I also try to skip a week of grocery shopping, which helps me keep the freezer lean and clean. You’ve likely got plenty of food in there. Use it up before buying more.
11. Go generic
Brand loyalty to food products can cost you up to twice as much. I almost exclusively buy store-brand products and find the quality to be just as good. Most stores also offer a money-back guarantee, including goods purchased at Aldi, Publix, Target and Trader Joe’s.
12. Buy big
Don’t purchase individual snack sizes. Those little bags of chips and cookies often sell for twice as much as the regular-sized product. Instead, buy small zip-seal bags (generic, of course!) and load them yourself. It takes 2 seconds.
13. Water works
“Get a water filter and stop buying bottled water to save thousands,” says Frank Mach. I say take this a step further and buy a few good-quality reusable water bottles and start filling ‘em up.

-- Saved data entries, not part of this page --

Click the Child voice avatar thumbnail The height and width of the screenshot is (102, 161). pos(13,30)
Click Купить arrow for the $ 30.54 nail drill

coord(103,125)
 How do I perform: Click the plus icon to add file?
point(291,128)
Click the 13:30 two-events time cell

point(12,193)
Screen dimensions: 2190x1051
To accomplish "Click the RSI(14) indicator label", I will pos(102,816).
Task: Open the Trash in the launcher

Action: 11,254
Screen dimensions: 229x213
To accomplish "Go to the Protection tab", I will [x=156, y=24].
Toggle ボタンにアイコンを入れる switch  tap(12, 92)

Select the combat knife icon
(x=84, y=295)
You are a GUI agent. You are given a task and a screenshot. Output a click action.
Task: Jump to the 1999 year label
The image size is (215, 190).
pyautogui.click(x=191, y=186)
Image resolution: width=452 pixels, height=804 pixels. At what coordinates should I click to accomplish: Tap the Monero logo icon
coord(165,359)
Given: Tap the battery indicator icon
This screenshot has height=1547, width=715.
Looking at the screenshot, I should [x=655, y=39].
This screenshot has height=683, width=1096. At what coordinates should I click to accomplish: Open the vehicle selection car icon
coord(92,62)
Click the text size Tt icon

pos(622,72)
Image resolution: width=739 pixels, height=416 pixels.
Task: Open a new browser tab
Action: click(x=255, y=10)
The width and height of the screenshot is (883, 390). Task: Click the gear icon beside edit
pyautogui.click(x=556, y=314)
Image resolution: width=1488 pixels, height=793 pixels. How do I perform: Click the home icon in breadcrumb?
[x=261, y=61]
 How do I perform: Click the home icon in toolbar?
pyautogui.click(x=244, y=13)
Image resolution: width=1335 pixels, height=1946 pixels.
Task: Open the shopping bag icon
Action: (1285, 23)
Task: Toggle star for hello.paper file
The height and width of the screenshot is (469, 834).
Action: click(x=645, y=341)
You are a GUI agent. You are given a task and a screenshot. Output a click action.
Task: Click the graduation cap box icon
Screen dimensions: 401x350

Think of all the money we spend on heavy cases of water over a year! Plus, the environmental impact of empty bottles is enormous. It takes 500 years for plastic water bottles to decompose. Enough.
14. Join the club
“Join the CVS club. It’s a flat fee up front but you receive $10 each month in Extra Bucks that more than pays for the membership (almost double),” says Staci Lyn Garcia. CareClub is $5 a month and also offers free delivery. Go to CVS.com/carepass/join.
15. Social savers
Facebook groups are a fun way to learn tricks to save money and hunt down the best deals from expert savers. These communities sniff out savings at Amazon, Walmart, Target and Publix, among other retailers, and post the deals so you can get them, too. Often, employees, managers and Instacart shoppers offer insider tips that will turn you into a smarter shopper.
The groups are made up of fans of certain retailers and are not affiliated with the brands. Search groups under the name of your favorite retailer.
16. There’s an app for that
Leigh Gage says to use grocery apps Ibotta, Fetch Rewards and SavingStar to earn cash back on purchases. They’re free and often come with a joining bonus, as in the case of Rakuten.com, which offers new members $10.
17. Sign up for a rewards credit card
18. Pay cash
“Credit will always cost more in the long run,” says Trudy Wasserberg. If you are carrying heavy credit-card debt, call creditors to negotiate a lower interest rate, which will help you save hundreds or thousands of dollars.
19. Dollar club
Bank more with this fun savings plan, known as the 52 Week Money Challenge. Starting on the first week of the year, deposit into a savings account $1 on Week 1, $2 on Week 2…$26 on Week 26, etc. By the end of the year, you’ll have $1,378. Or, reverse the chart and start with a $52 contribution. For even more savings, double the amount each week and you’ll have nearly $3,000. Go to SunSentinel.com/MoneyChallenge to see the chart.
Mix-and-match just a few of these tips, then put that money to work by paying yourself first. You can’t accumulate wealth if you don’t save.